L'évêque de Rimouski, Mgr Denis Grondin, se rallie à la volonté de 77 % des répondants d'un sondage de Léger Marketing qui souhaitent faire de la cathédrale de son diocèse un lieu voué à d'autres usages qu'au culte.

La cathédrale de Rimouski ne sera plus un lieu de culte

L'évêque de Rimouski a tranché mercredi matin quant au sort réservé à la cathédrale de son diocèse, qui est en désuétude depuis plus de deux ans. S'inspirant des résultats d'un sondage mené par Léger Marketing, Mgr Denis Grondin se rallie à la volonté de 77 % des répondants qui souhaitent en faire un lieu voué à d'autres usages qu'au culte. En cédant le temple à un ou à des organismes, l'édifice deviendrait la première cathédrale du Québec à être convertie à d'autres fins que religieuses.
«Dans le diocèse de Rimouski et de Québec, il y a eu quelques églises qui ont été acquises par des instances municipales et qui ont été converties en bibliothèques ou en différentes vocations, mentionne l'évêque de Rimouski. Mais pour une cathédrale, c'est la première fois au Québec!» Mgr Grondin connaît toutefois le cas d'une petite cathédrale en Espagne qui a été convertie pour en faire un lieu autre que pour le culte.
La Fabrique Saint-Germain lance donc l'appel de projets aux organismes intéressés par le bâtiment à faire connaître leurs intentions d'ici le 30 septembre. «C'est urgent, d'autant plus que la cathédrale risque de ne plus être assurable bientôt, fait savoir l'homme d'Église. Il faut que d'ici deux ans, les travaux soient complétés!»
Caractère communautaire
Mgr Denis Grondin souhaite que le projet de reconversion en soit un à caractère communautaire. «La cathédrale est un bien commun, mais aussi la maison commune, souligne Mgr Grondin. J'aime bien l'expression du pape François qui nous dit que la Terre est une maison commune. Le symbole de cette maison commune sera la cathédrale, avec une appartenance élargie à l'expression, à la création et à la dimension historique. La cathédrale nous projette dans l'avenir et non simplement dans la nostalgie, dans le passé.»

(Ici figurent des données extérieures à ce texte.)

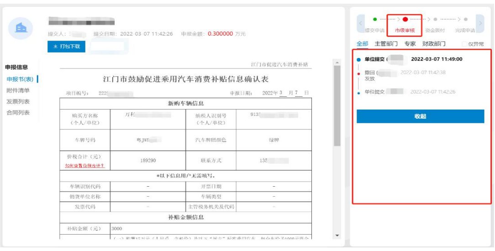Select the 专家 tab
Image resolution: width=495 pixels, height=251 pixels.
click(x=410, y=44)
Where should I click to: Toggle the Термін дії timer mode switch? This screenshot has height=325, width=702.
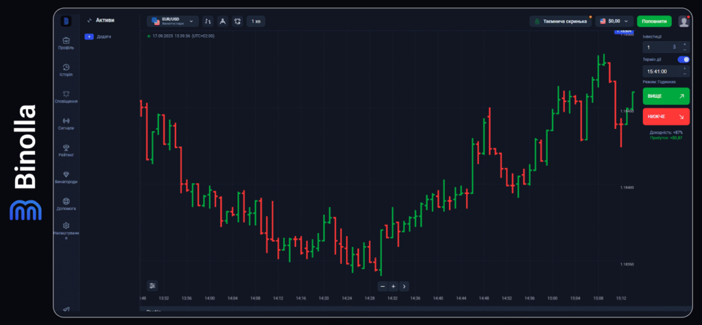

L'évêque est ouvert à différentes formes de projets porteurs pourvu qu'ils soient ouverts au plus grand nombre de gens possible. «Un projet porteur financièrement, avec un esprit de partenariat, d'éducation, de créativité et avec une mission qui passe par la mémoire», énumère Mgr Grondin. Il aimerait bien qu'un «lieu de silence» soit inclus dans le projet. «Il faudra y trouver notre place comme les autres instances», indique-t-il. Différents critères seront analysés, dont le cadre financier qui devra être réaliste. Selon le prélat, des investissements d'au moins 10 millions $ seront nécessaires aux travaux de transformation et de mise aux normes du bâtiment.
Cependant, avant d'en arriver là, le projet devra être approuvé par Rome. Mgr Grondin est sûr qu'il ne faudra que quelques mois pour que le Vatican accorde sa bénédiction à la reconversion du temple. En désacralisant la cathédrale, l'évêque de Rimouski se retrouvera sans siège, ce qui serait un autre précédent dans l'histoire religieuse du Québec. Une des quatre autres églises de Rimouski devra être désignée comme telle.